Please output exactly the lines from the one containing "Given: Confirm with the OK button" through the end of the records below, leaving out any pictures.

Excerpts from a dataset:
---

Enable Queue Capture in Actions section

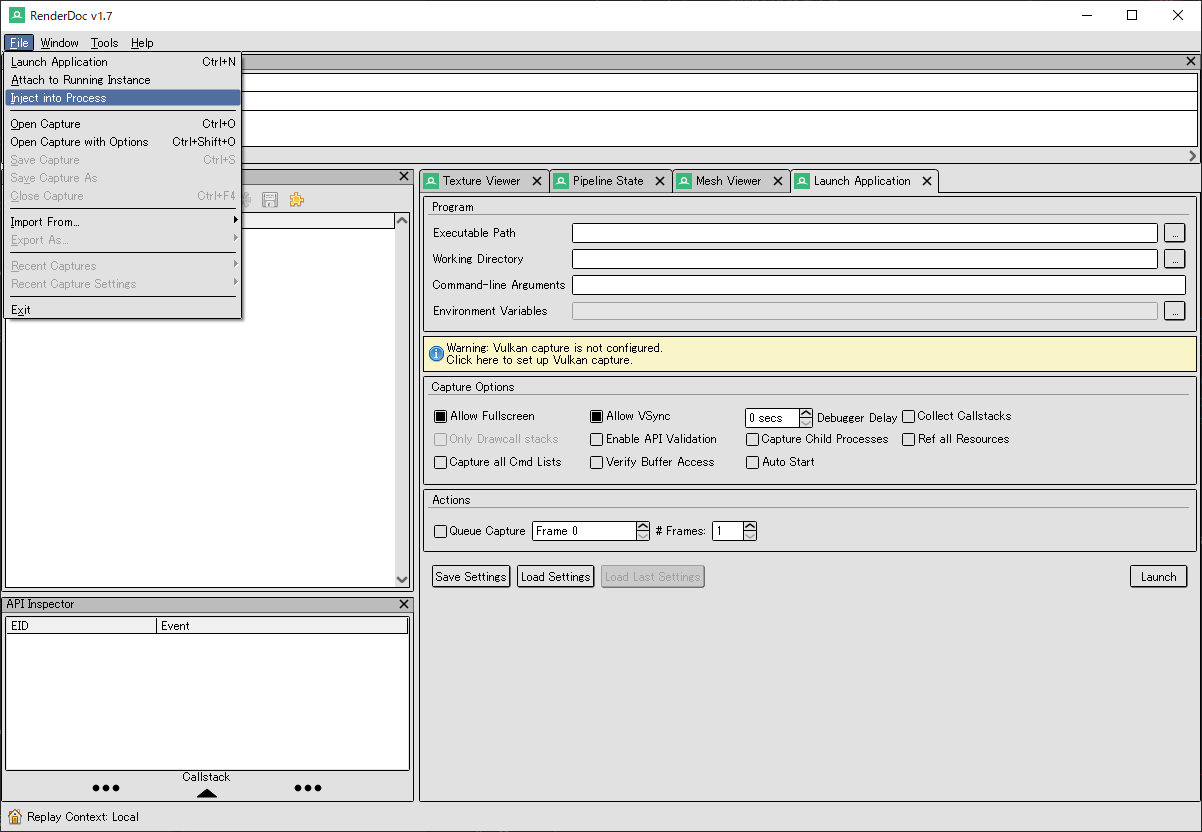pos(440,531)
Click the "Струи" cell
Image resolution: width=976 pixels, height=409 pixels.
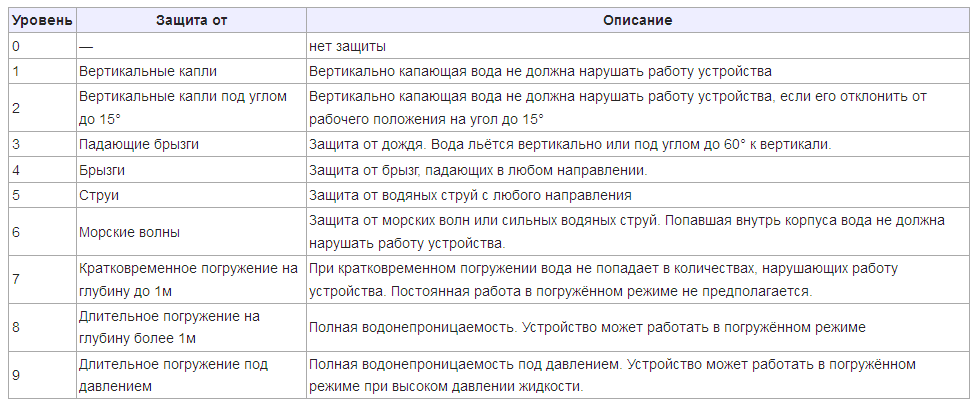[190, 195]
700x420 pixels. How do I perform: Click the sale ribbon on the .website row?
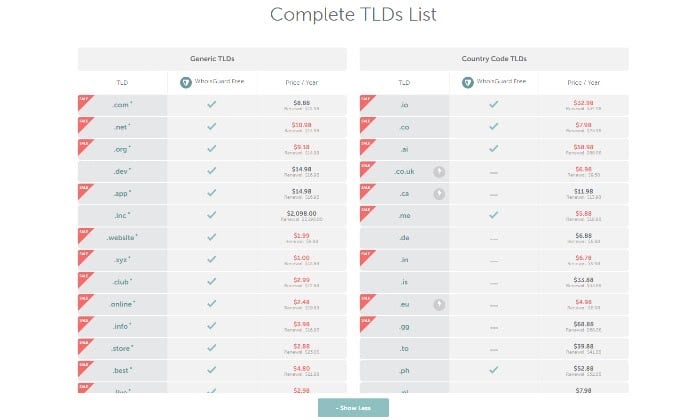point(85,235)
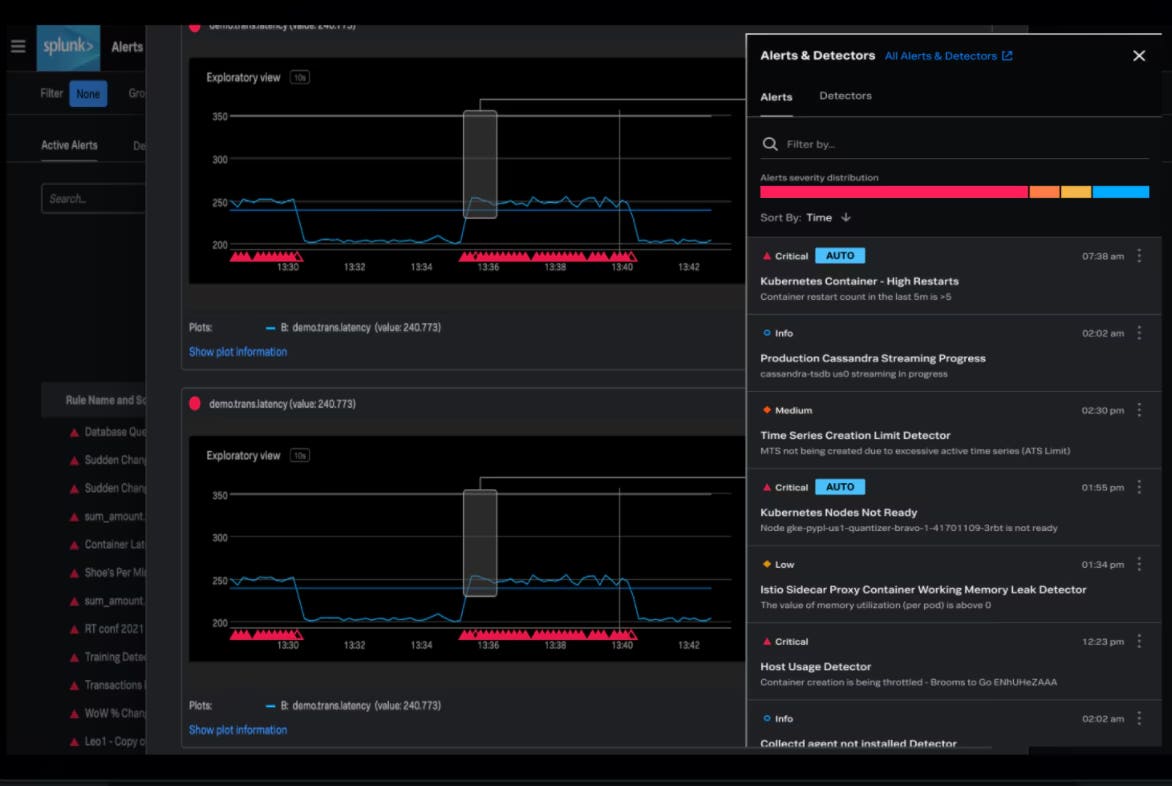
Task: Toggle the None filter chip
Action: [88, 94]
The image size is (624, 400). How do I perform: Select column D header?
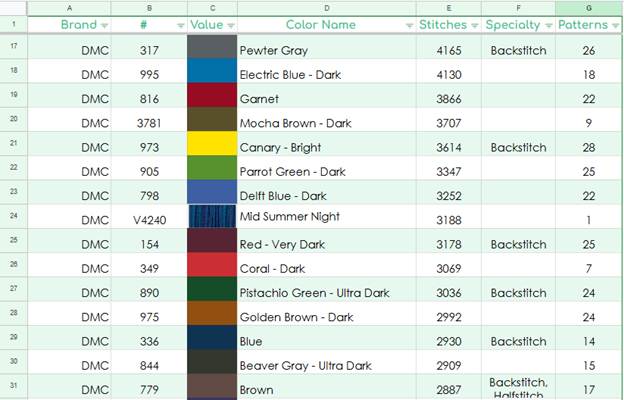(327, 7)
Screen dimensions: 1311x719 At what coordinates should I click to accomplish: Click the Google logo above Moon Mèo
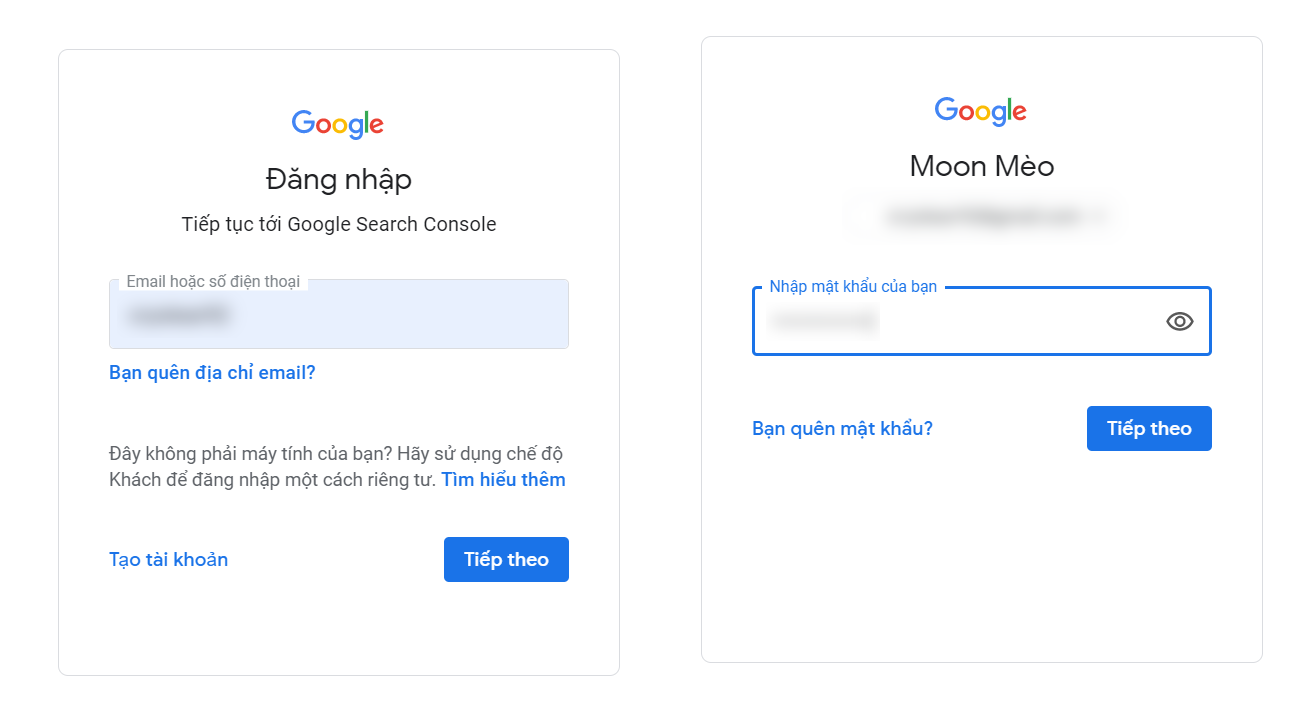980,111
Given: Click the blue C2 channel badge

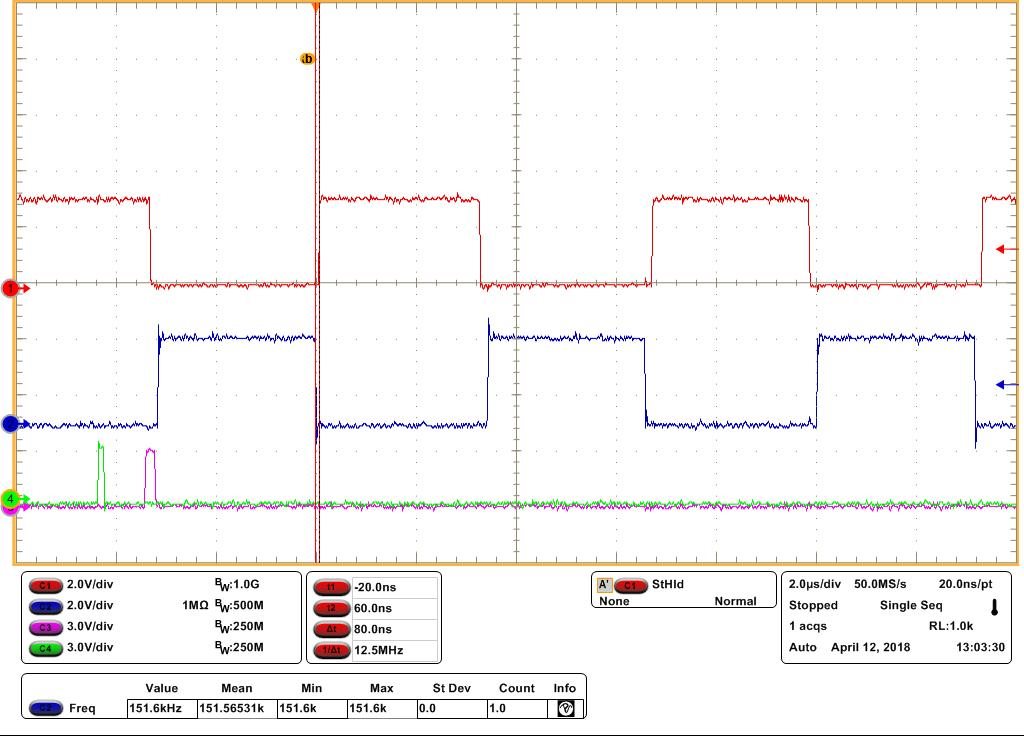Looking at the screenshot, I should coord(45,606).
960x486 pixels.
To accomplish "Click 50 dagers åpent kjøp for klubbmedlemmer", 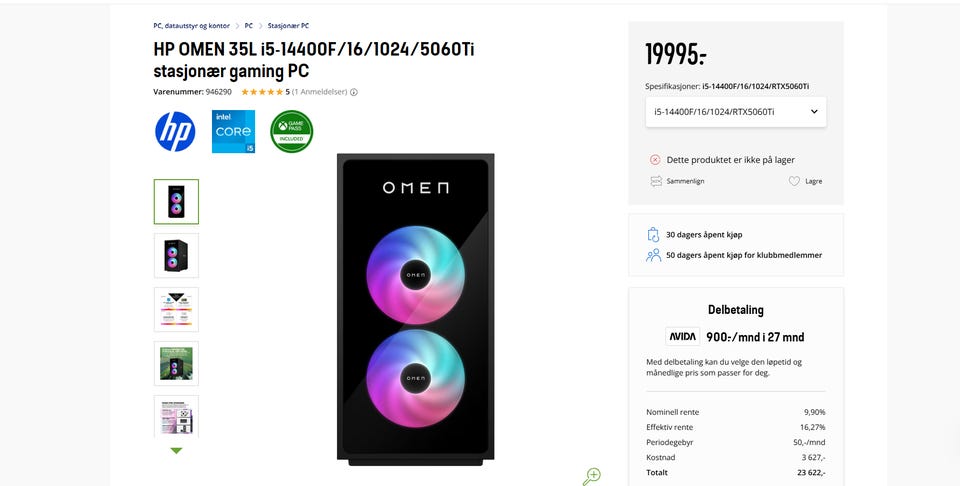I will point(743,255).
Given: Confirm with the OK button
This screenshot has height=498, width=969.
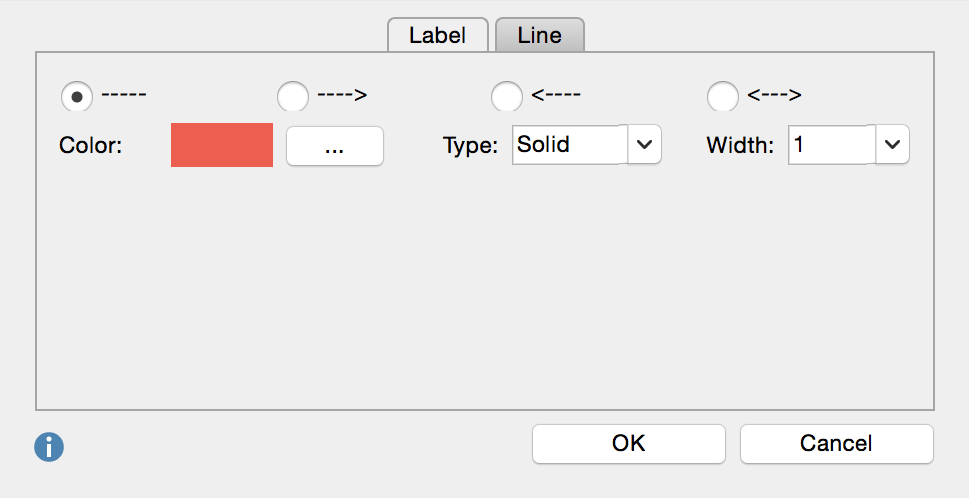Looking at the screenshot, I should click(x=628, y=443).
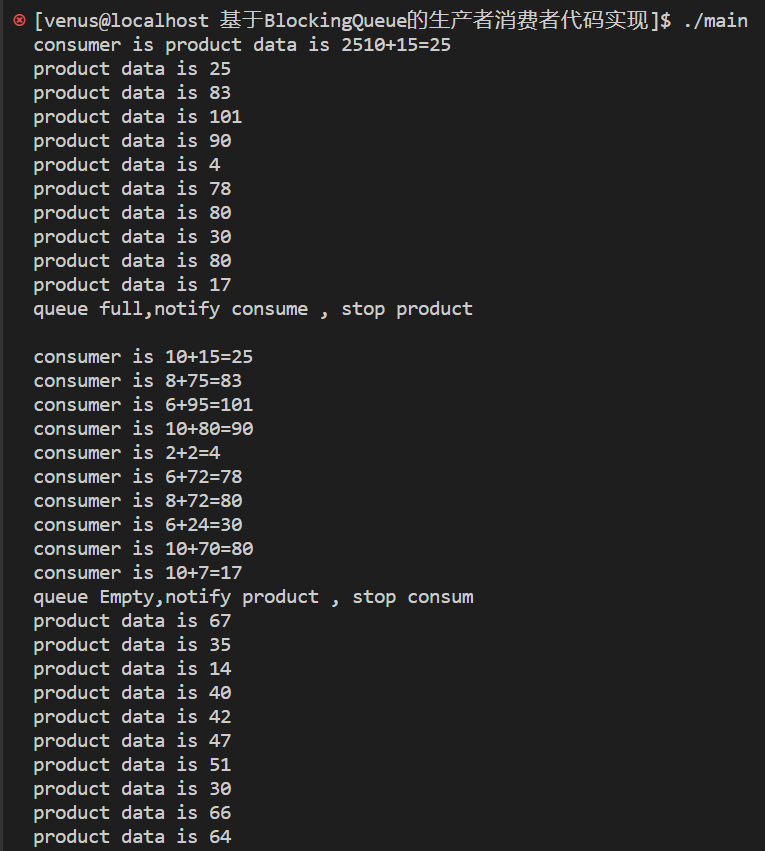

---

## Response to the task:
Given: Confirm with the OK button
This screenshot has height=498, width=969.
Looking at the screenshot, I should click(x=628, y=443).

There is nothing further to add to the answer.